Ministro sinaliza que reciprocidade do Brasil em relação aos EUA não será implementada em 2023
Ministro sinaliza que medidas de reciprocidade com os EUA podem ser adiadas para o próximo governo.
Uma possível decisão sobre a imposição de medidas de reciprocidade em relação aos Estados Unidos pode ser adiada para o próximo governo, conforme declarou o ministro do Desenvolvimento, Indústria, Comércio e Serviços, Márcio Rosa.
Em uma entrevista recente, Rosa explicou que o protocolo necessário para a aplicação da reciprocidade segue um processo que dificilmente será concluído antes de dezembro deste ano. Atualmente, o governo brasileiro está realizando consultas internas em diversos ministérios para avaliar o impacto das tarifas que os EUA impuseram sobre produtos brasileiros.

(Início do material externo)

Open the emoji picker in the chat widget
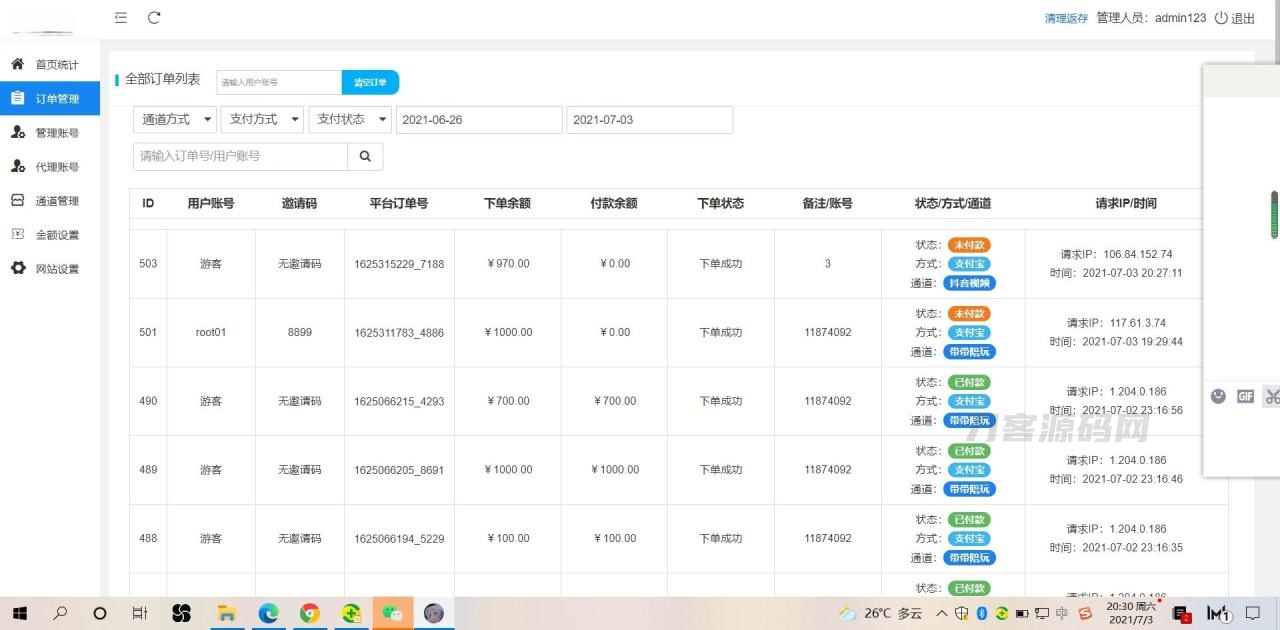This screenshot has width=1280, height=630. click(x=1218, y=396)
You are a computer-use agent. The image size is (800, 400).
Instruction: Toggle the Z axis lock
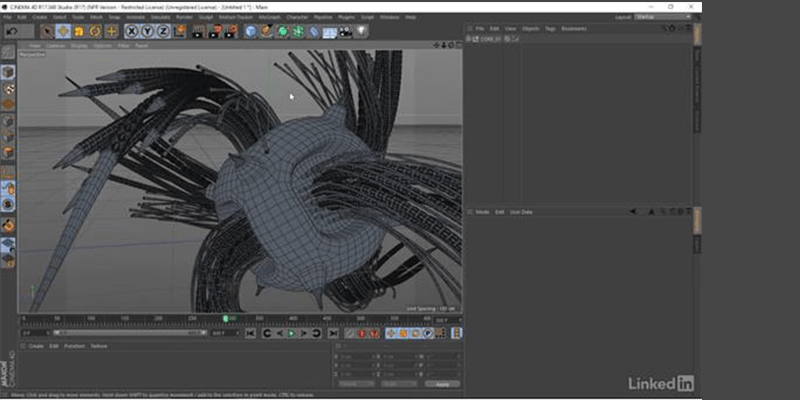point(162,31)
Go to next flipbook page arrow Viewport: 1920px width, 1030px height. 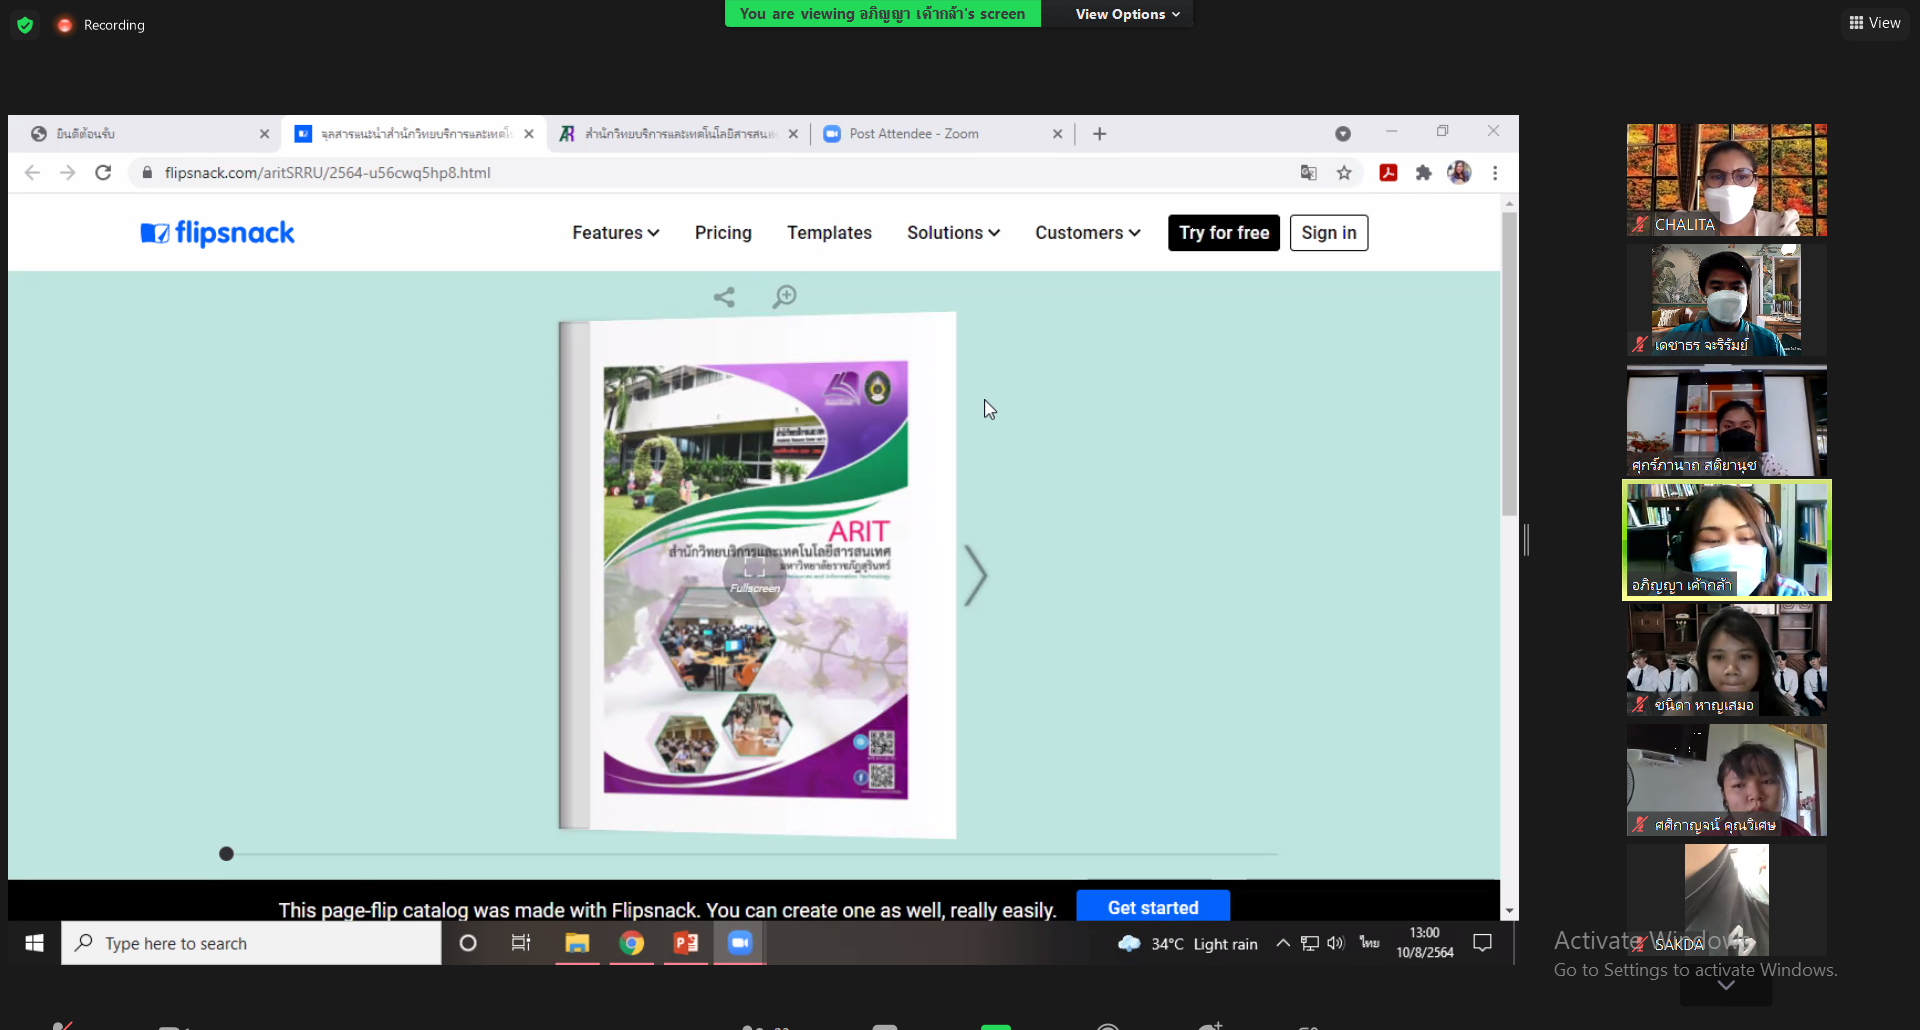975,575
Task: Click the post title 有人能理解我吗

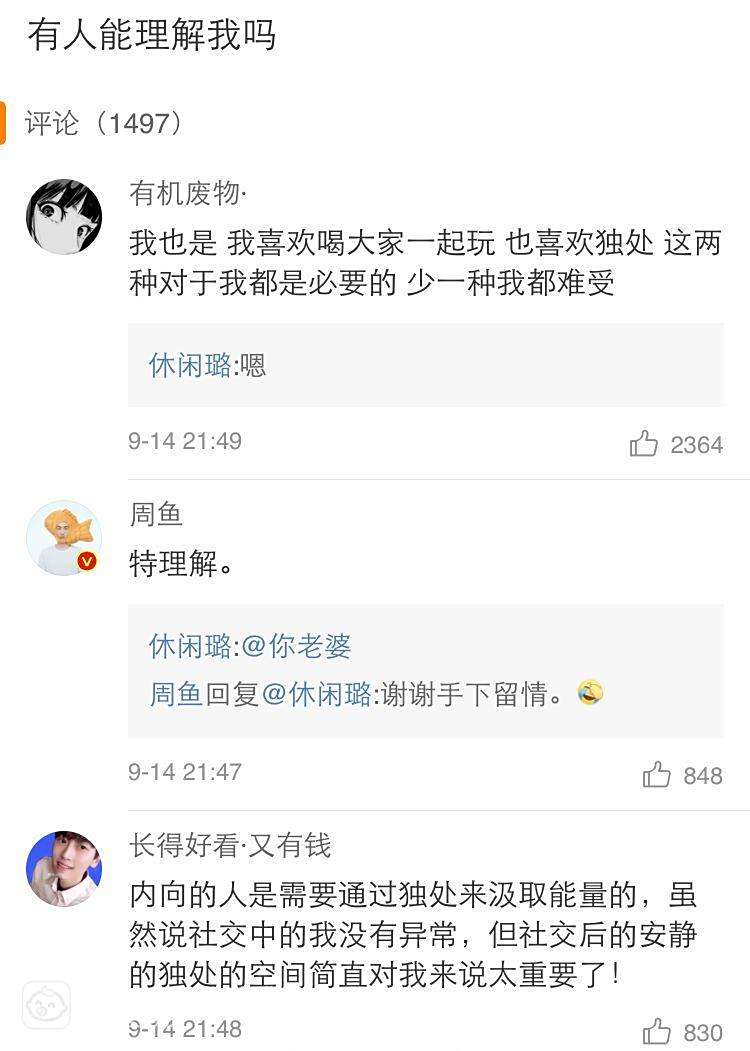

O ministro expressou sua expectativa de que, apesar da limitação de tempo, seja possível negociar e resolver, ou pelo menos mitigar, as questões relacionadas às tarifas antes do final do ano.
A partir de julho, os Estados Unidos implementaram novas tarifas sobre uma parte das exportações brasileiras, que podem chegar a 37,5% para alguns produtos. Essas medidas foram justificadas com base em alegações de práticas comerciais desleais e na suposta fragilidade da legislação brasileira no combate ao trabalho forçado.
Em agosto, o governo brasileiro anunciou o início de um processo de reciprocidade em resposta às tarifas, que afetam cerca de 2 mil produtos brasileiros exportados para os EUA.
Mais cedo, o ministro da Fazenda, Dario Durigan, manifestou otimismo em relação à possibilidade de avanço nas negociações com os Estados Unidos após as eleições presidenciais de outubro.
No entanto, Rosa ressaltou que as negociações relacionadas às tarifas não estão vinculadas ao período eleitoral, pelo menos do lado brasileiro, indicando que o governo está comprometido em buscar soluções independentemente do cenário político.